## Records for this exercise

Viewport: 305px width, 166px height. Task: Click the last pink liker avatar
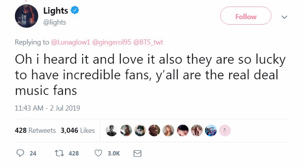point(225,130)
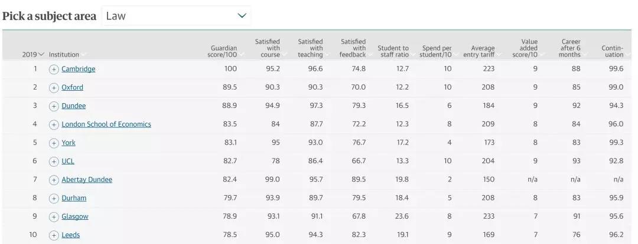The height and width of the screenshot is (244, 638).
Task: Open the Law subject area dropdown
Action: tap(176, 16)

## Action item
With the pictures omitted, the records above are to be repeated exactly.

## Your response
Viewport: 305px width, 166px height. Task: Click the last pink liker avatar
point(225,130)
The height and width of the screenshot is (244, 638).
Task: Open the Law subject area dropdown
Action: tap(176, 16)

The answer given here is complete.